We found that auditory, visual, and audiovisual presentations all diverged from the shuffled control (BF > 3), beginning at 97, 107, and 78 ms after stimulus presentation, respectively. Averaging across the 50–500 ms stimulus period, we found that audiovisual presentations had more mean connectivity than visual presentations (BF >10) and auditory presentations (BF >30), but there was inconclusive evidence between visual and auditory connectivity (BF = 0.52). In addition, to compare the audiovisual response to the visual and auditory response more directly, we summed the evoked potentials for auditory and visual stimuli for each individual exemplar and then used this summed potential as input to the RCA. We found that the summed unisensory mean connectivity was significantly lower (BF > 30) than the mean audiovisual representational connectivity.
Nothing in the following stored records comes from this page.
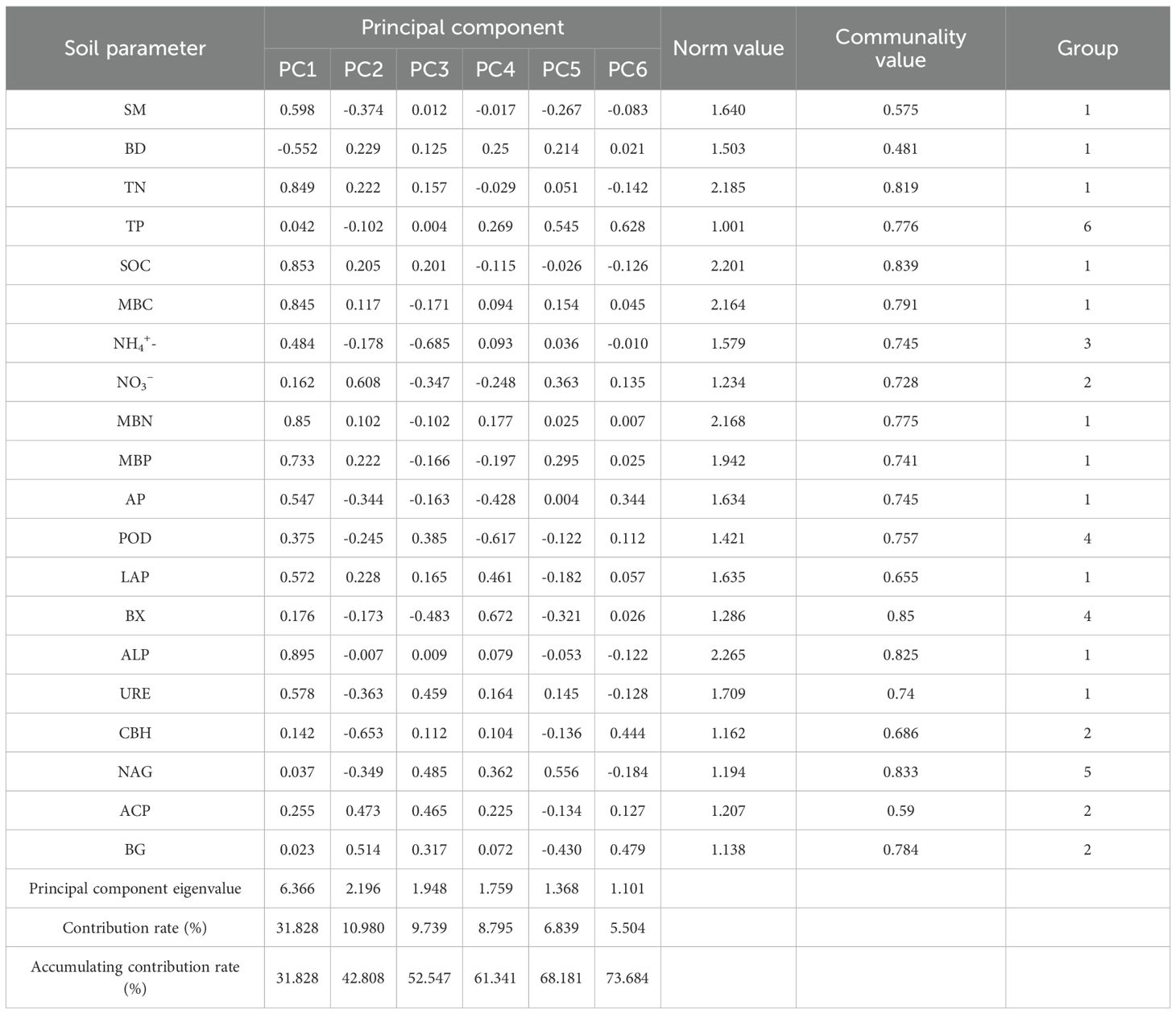Click the Communality value header
Screen dimensions: 1176x1014
click(900, 48)

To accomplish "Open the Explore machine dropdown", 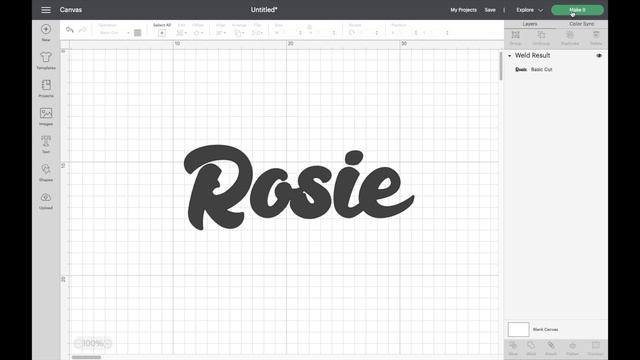I will [x=529, y=10].
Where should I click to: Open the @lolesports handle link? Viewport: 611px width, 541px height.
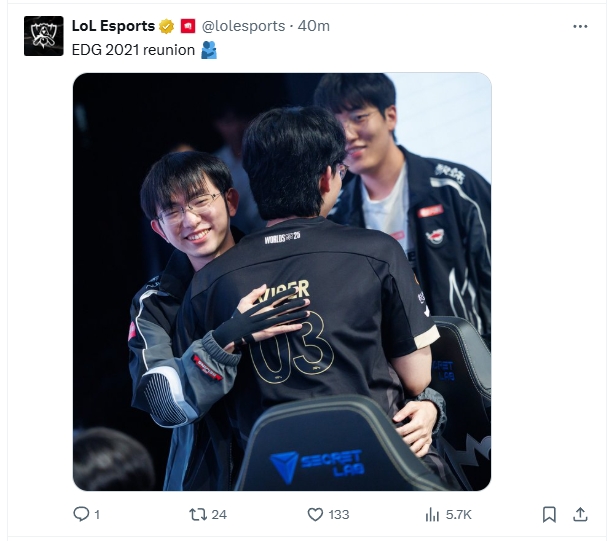[244, 26]
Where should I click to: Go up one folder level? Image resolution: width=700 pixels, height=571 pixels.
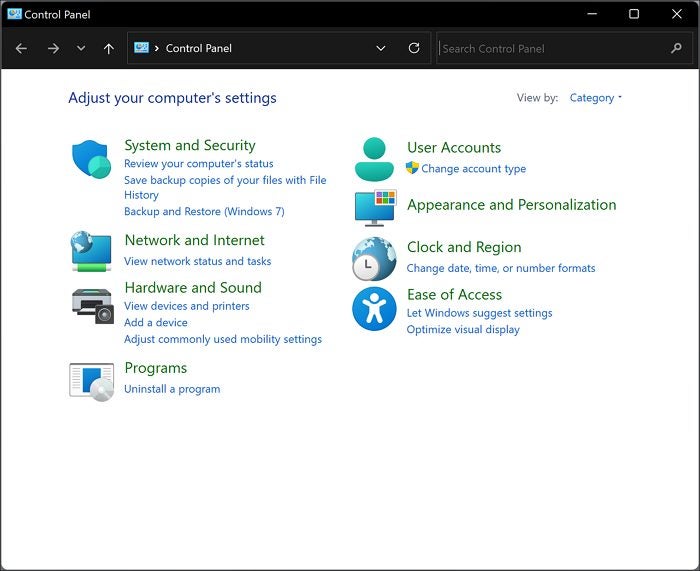(109, 48)
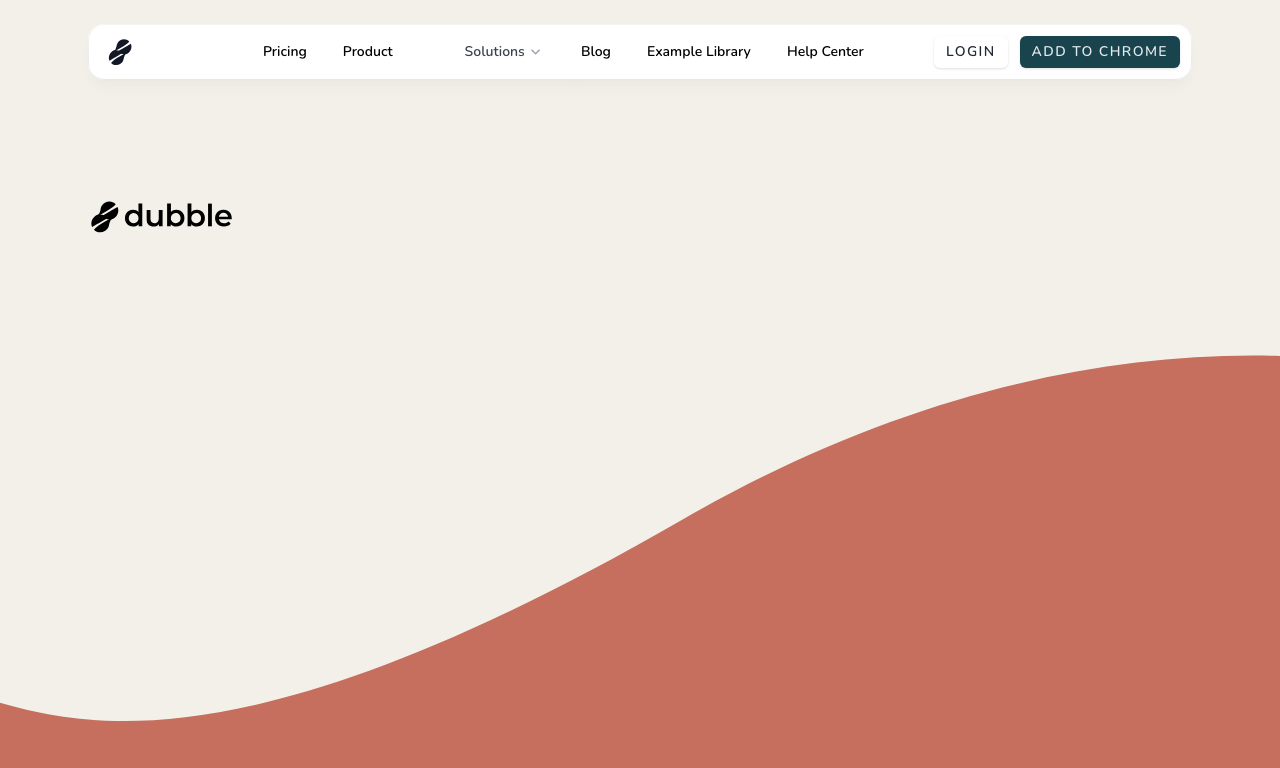
Task: Click the ADD TO CHROME button
Action: [x=1100, y=52]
These results suggest that shared representations across areas that lead to an increase in the mean connectivity for audiovisual presentations is due to the simultaneous processing of auditory and visual stimuli, and not simply due to visual and auditory signals collectively activating more (or at least a more extensive set of) areas in the brain.
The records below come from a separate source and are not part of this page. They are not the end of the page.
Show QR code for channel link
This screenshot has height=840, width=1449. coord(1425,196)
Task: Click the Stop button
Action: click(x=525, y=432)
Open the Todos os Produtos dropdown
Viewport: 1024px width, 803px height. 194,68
Similar to the RSA findings, we also found that the animate and inanimate category selectively affected connectivity measurements across the different sensory modalities. For auditory objects, connectivity diverged from the shuffled control for animate and inanimate exemplars at 156 ms. Mean connectivity over the stimulus period between groups showed substantial evidence for the null hypothesis (BF < 1/3), indicating no animacy difference for representational connectivity in audition. For visual objects, mean connectivity for animate objects and inanimate objects began to diverge from the shuffled control at 137 and 107 ms, respectively. However, visual animate exemplars had a greater mean representational connectivity than inanimate exemplars from 176 to 186 ms and summed over the stimulus period (BF > 3). For audiovisual presentations, inanimate objects diverge from baseline earlier at 107 ms compared with 127 ms for animate objects. In contrast to visual presentations, audiovisual animate and inanimate categories showed inconclusive evidence over the stimulus period (BF = 0.39). Last, for the summed unisensory responses, animate and inanimate objects diverged from the shuffled control at 146 and 107 ms, respectively. Averaged over the stimulus period, there was inconclusive evidence (BF = 0.71) for group differences. In summary, these results build off of the RSA analyses, and suggest that the presentation of objects in an audiovisual manner increase the representational connectivity when compared with when they are presented in a unisensory context, and furthermore that these connectivity measures increase to a greater extent for inanimate exemplars (Fig. 5).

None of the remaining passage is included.